──────── INPUT
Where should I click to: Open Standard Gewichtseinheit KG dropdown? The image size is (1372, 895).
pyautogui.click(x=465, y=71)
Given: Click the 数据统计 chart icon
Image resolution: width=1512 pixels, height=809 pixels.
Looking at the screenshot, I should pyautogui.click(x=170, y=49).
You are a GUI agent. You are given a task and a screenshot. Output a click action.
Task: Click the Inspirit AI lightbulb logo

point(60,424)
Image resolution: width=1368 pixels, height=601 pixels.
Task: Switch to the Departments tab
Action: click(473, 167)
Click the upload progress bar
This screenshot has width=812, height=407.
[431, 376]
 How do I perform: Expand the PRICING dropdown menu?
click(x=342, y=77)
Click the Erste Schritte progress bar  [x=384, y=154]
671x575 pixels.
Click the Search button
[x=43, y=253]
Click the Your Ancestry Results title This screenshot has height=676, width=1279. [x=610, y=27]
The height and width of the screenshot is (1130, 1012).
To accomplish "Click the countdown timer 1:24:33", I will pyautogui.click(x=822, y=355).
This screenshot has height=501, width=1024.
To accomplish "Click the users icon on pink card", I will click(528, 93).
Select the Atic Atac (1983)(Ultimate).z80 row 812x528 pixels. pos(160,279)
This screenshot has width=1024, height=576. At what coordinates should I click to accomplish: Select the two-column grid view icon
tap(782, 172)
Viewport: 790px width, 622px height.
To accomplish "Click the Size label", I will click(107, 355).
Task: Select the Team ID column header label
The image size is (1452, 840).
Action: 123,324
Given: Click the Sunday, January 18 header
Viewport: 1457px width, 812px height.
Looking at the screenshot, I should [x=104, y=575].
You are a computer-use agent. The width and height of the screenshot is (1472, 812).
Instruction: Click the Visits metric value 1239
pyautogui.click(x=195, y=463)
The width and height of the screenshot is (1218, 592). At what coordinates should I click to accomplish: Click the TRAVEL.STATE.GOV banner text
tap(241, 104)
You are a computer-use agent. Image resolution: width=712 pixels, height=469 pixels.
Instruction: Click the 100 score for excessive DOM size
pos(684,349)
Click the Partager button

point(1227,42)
────────────────
= STATED EXERCISE =
Print the items unchanged, from the first line through the line containing "should pyautogui.click(x=170, y=49).", with both ends included.

= FINISHED EXERCISE =
Where should I click to: Open Standard Gewichtseinheit KG dropdown? The image size is (1372, 895).
pyautogui.click(x=465, y=71)
Given: Click the 数据统计 chart icon
Image resolution: width=1512 pixels, height=809 pixels.
Looking at the screenshot, I should pyautogui.click(x=170, y=49).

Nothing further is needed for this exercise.